• [Text excerpt]:
I'm not sure what "update assistant" means, but I opened the Settings for Windows Update, and manually told it to check for updates, and it refused to give me anything. I wasn't waiting to be forced, I was proactively seeking an upgrade that all their blogposts said had rolled out a year ago.

I googled for that phrase, got to https://support.microsoft.com/en-us/topic/windows-10-update-... , which said that Update Assistant does automatic updates (which I already have), and that if I want to manually do updates I should look at https://support.microsoft.com/en-us/windows/update-windows-3... , which tells me to do what I was doing for a year. Maybe there's some nuance I'm missing, though, I'm not a very competent sysadmin, especially on Windows.

Anyway, as far as I can tell all this means that they're knowingly writing false statements, also known as "lying", in case I was too subtle.

• [Information given]:
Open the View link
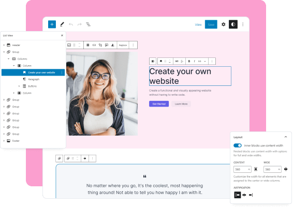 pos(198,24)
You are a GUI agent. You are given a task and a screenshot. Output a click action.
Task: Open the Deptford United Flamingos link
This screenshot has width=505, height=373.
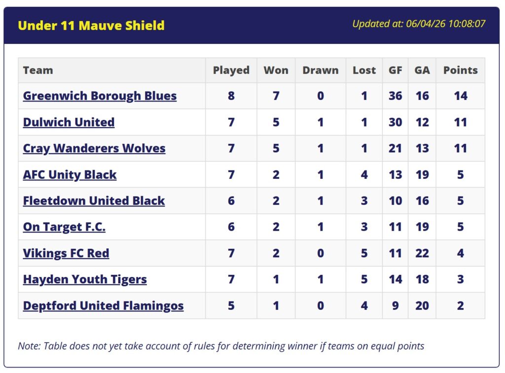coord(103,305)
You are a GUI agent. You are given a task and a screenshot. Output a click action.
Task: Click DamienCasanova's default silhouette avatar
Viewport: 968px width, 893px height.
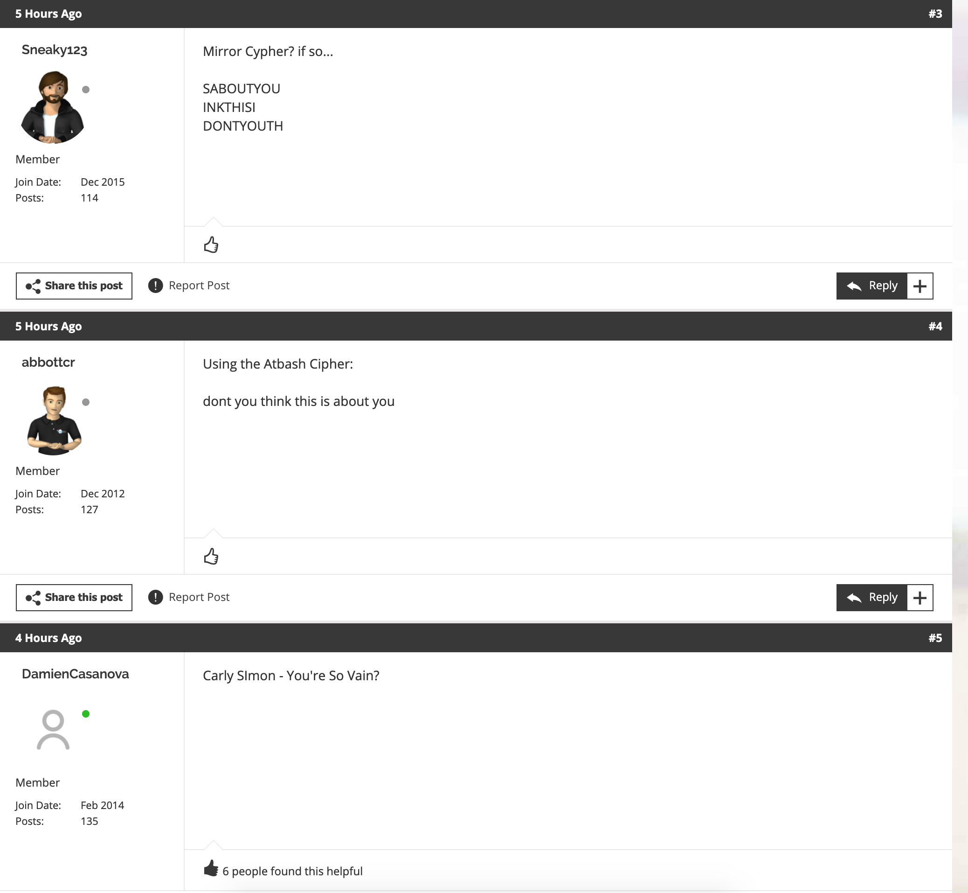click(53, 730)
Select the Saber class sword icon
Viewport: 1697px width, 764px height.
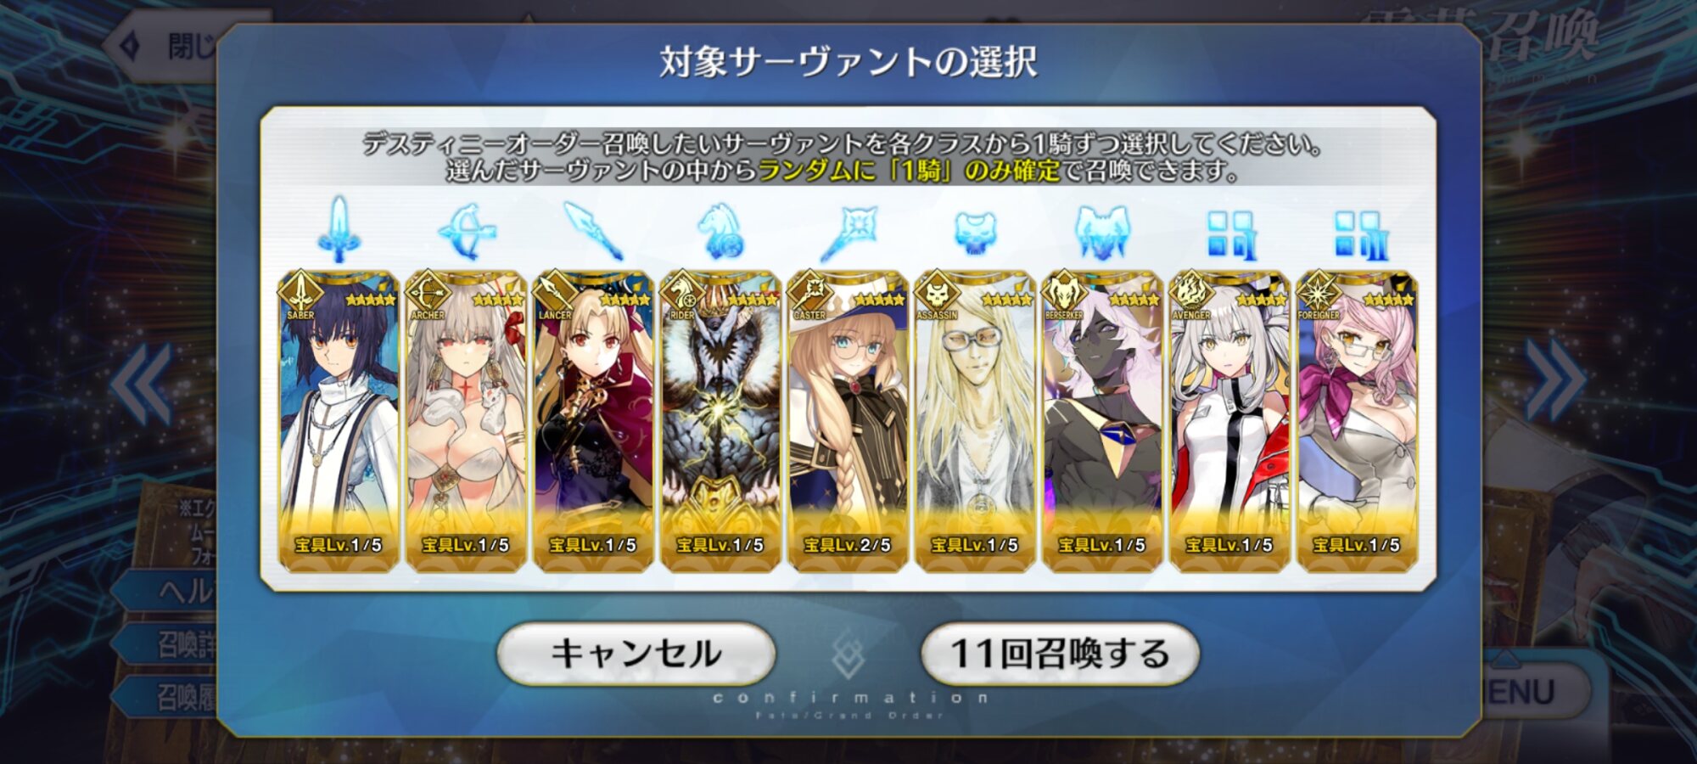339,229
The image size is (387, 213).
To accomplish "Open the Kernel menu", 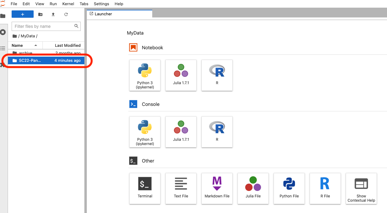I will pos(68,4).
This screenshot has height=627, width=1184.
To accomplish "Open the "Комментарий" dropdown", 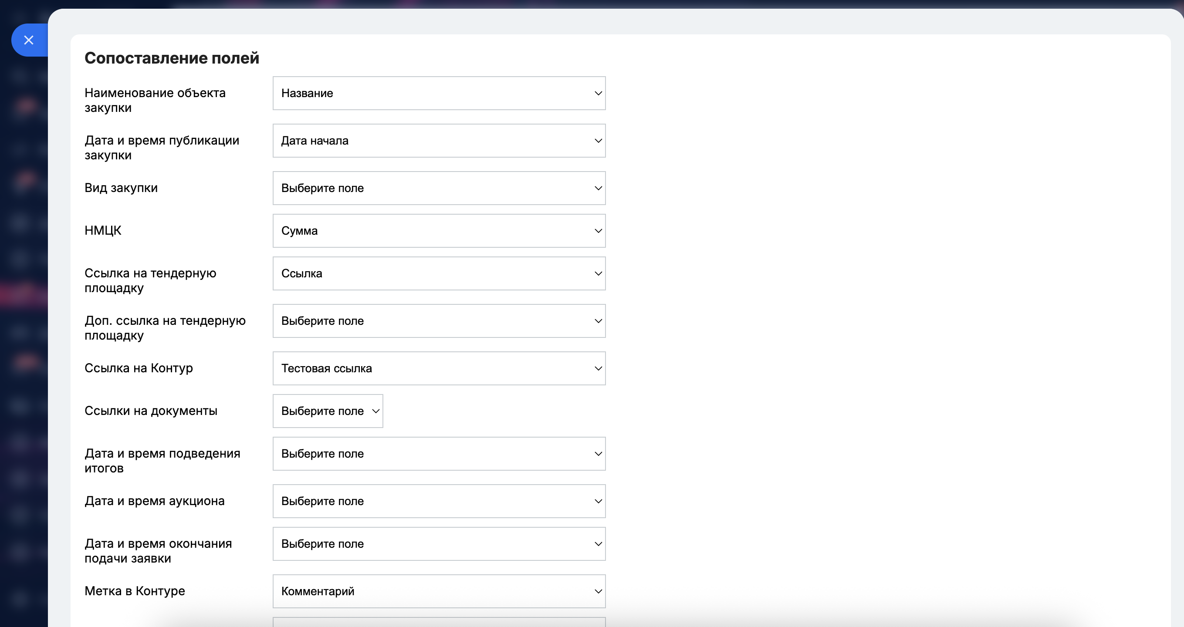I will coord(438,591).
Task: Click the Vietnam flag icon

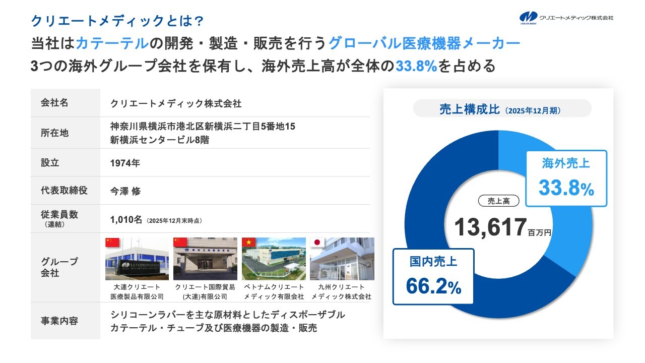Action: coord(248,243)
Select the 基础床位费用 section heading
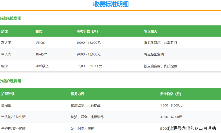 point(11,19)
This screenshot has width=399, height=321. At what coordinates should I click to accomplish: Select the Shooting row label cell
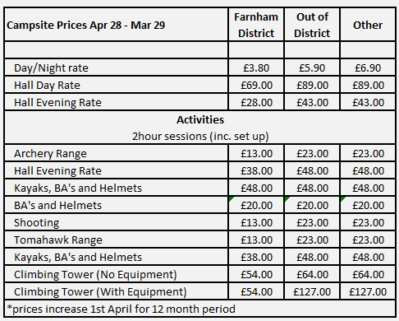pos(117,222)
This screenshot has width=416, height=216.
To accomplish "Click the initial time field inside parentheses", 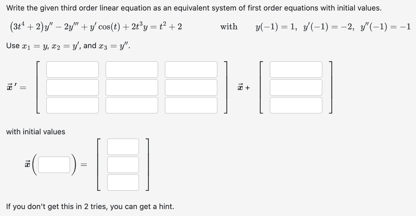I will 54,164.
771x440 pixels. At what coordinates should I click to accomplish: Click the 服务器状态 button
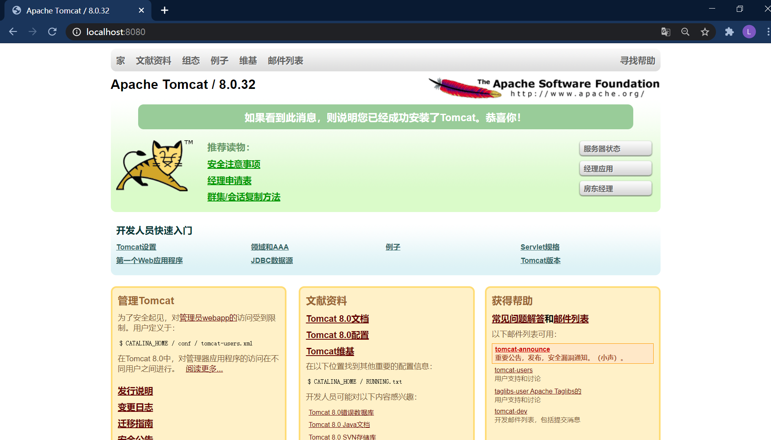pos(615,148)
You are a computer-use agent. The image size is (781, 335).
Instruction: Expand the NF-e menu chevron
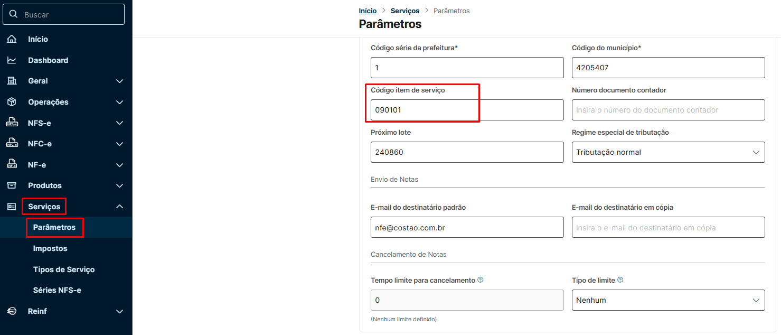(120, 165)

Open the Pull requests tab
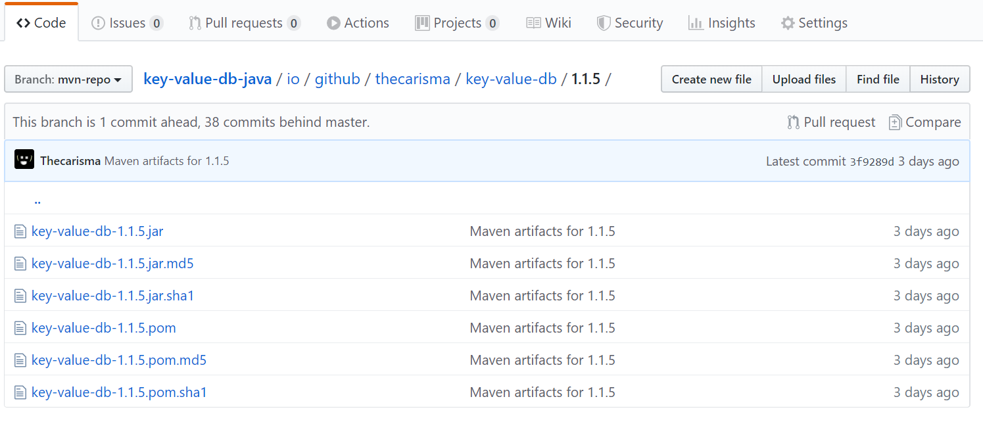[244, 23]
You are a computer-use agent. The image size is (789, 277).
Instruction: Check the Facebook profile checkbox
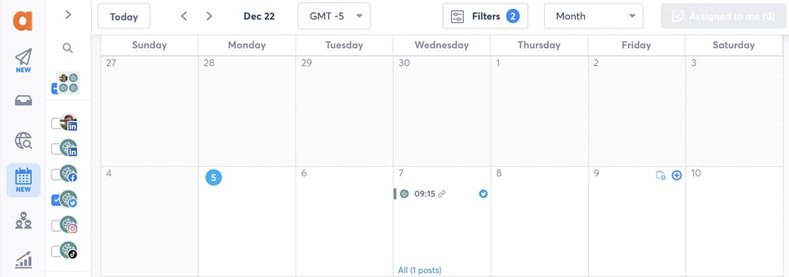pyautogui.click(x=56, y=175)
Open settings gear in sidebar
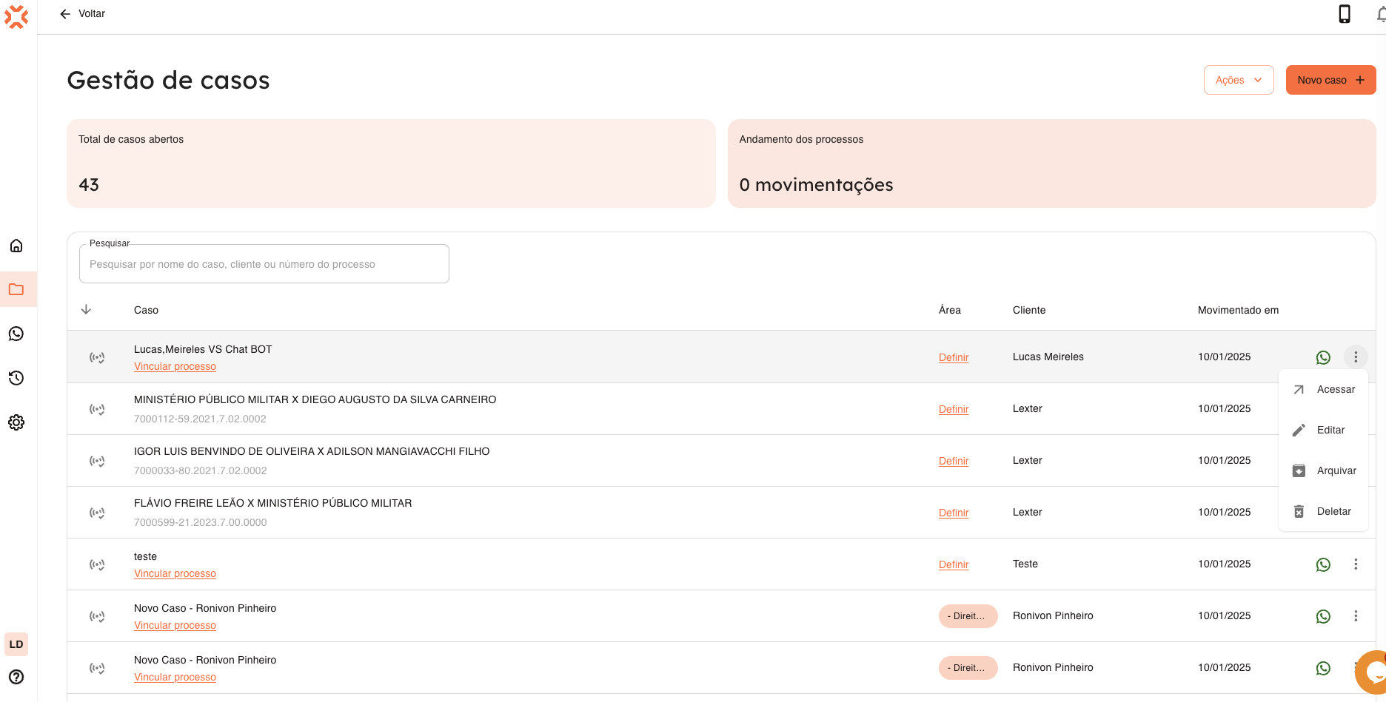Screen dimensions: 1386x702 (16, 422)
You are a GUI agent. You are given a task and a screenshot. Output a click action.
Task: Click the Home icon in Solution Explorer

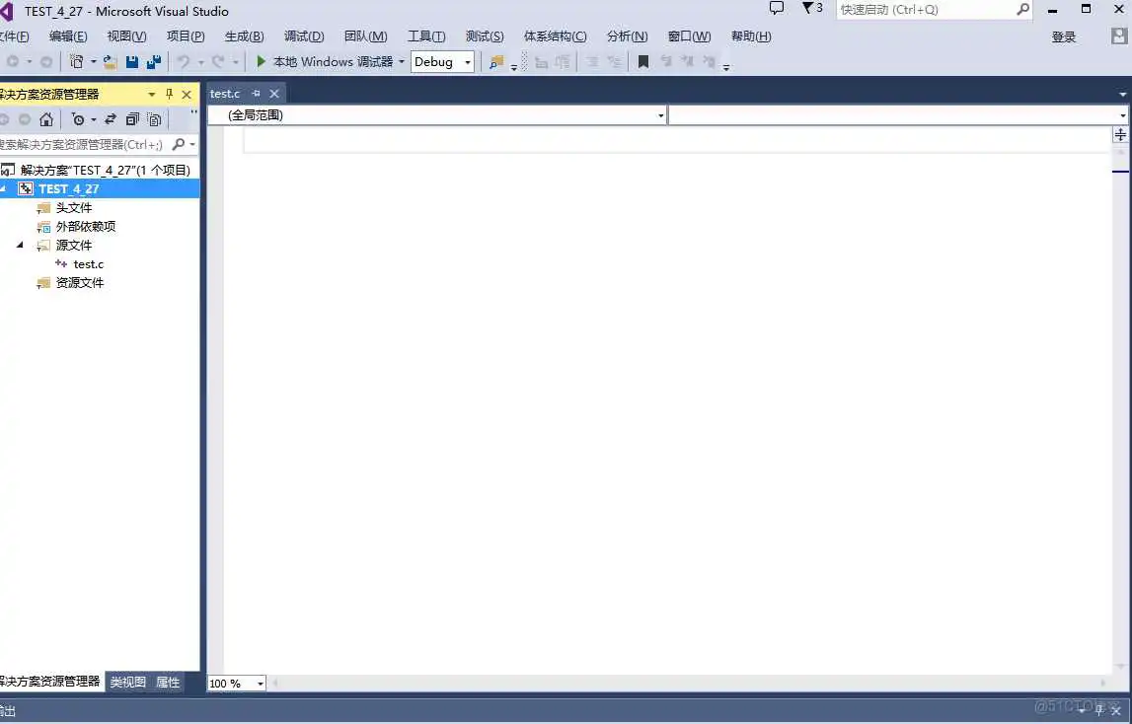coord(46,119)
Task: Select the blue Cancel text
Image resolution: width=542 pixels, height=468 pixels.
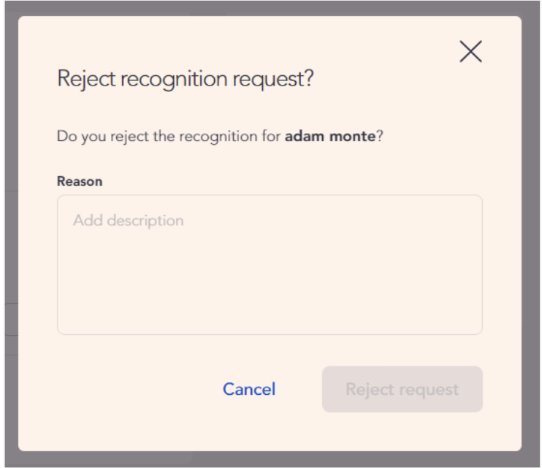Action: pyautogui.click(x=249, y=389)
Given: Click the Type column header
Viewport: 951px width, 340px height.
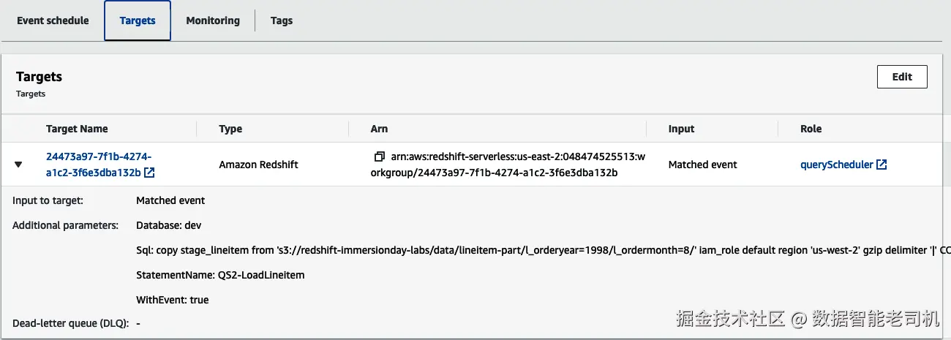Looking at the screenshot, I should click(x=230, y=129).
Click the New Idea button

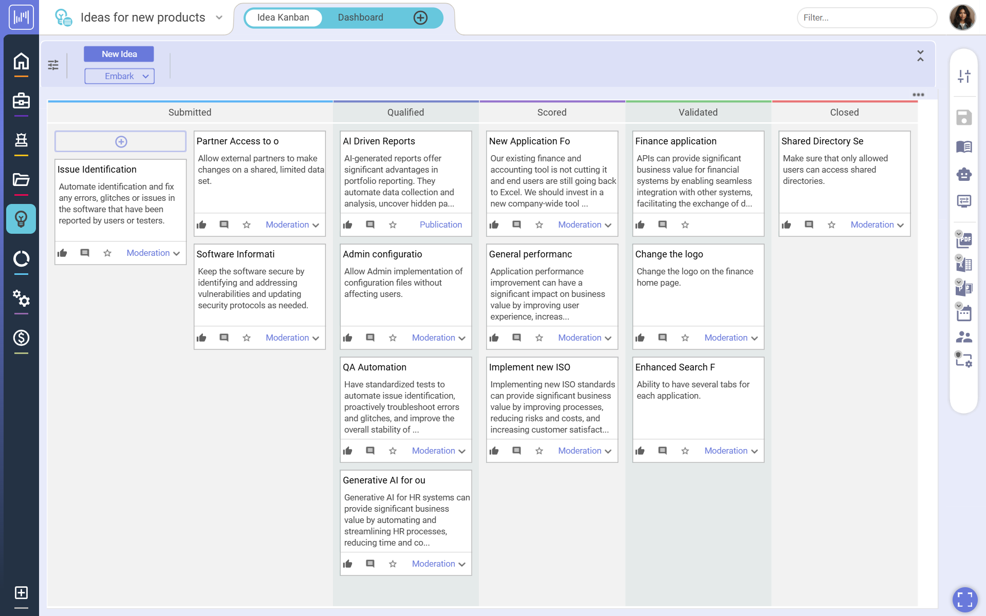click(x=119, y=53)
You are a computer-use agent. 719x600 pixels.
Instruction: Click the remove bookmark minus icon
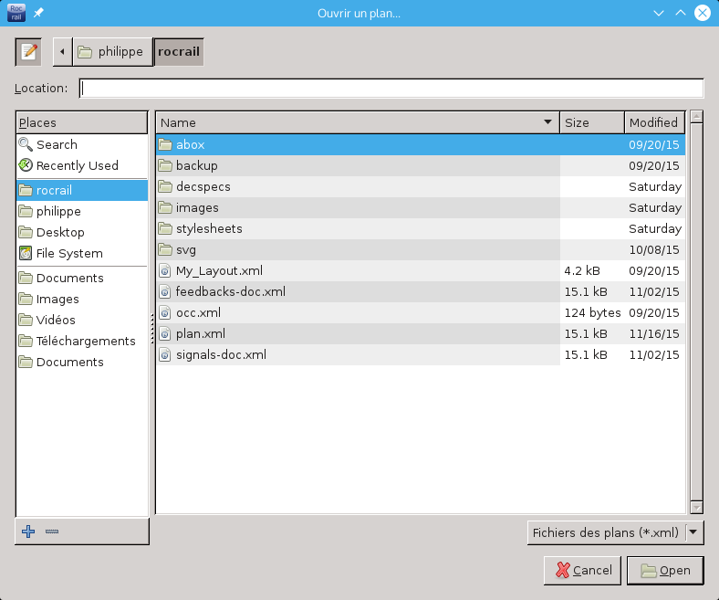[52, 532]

• [Challenges]:
1. Using only the Windows Update comment, decide whether each statement below agrees with it. Give yes or no for each, and quote the deciding words.
(a) The writer asked Windows Update to check for updates by hand and got nothing.
(b) The writer claims to be a highly competent sysadmin on Windows.
(c) One support page said that Update Assistant does automatic updates.
2. Carry on the Windows Update comment from its last sentence, keeping the same voice.
The entries come from a separate source.

• [The answers]:
1.
(a) Yes: "manually told it to check for updates, and it refused to give me anything"
(b) No: "I'm not a very competent sysadmin, especially on Windows"
(c) Yes: "which said that Update Assistant does automatic updates"

2.
Now, maybe their lies are reasonable. A rolling release makes sense, to detect bugs in smaller segments of the population, and manage them. And maybe they have some reason to believe that my moderately old hardware still has driver issues that need ironing out, or something, I don't know (the hardward in question is an expensive-ish highish-perf tower, but it's not that recent). Managing horrifyingly multiplexed complexity across a billion hardware vendors is literally the main value that MS provides, so I don't really want to second-guess them. After all, this is why I'm wanting to use WSL.

But the fact remains that their marketing about when things will be available is full of false statements about availability dates.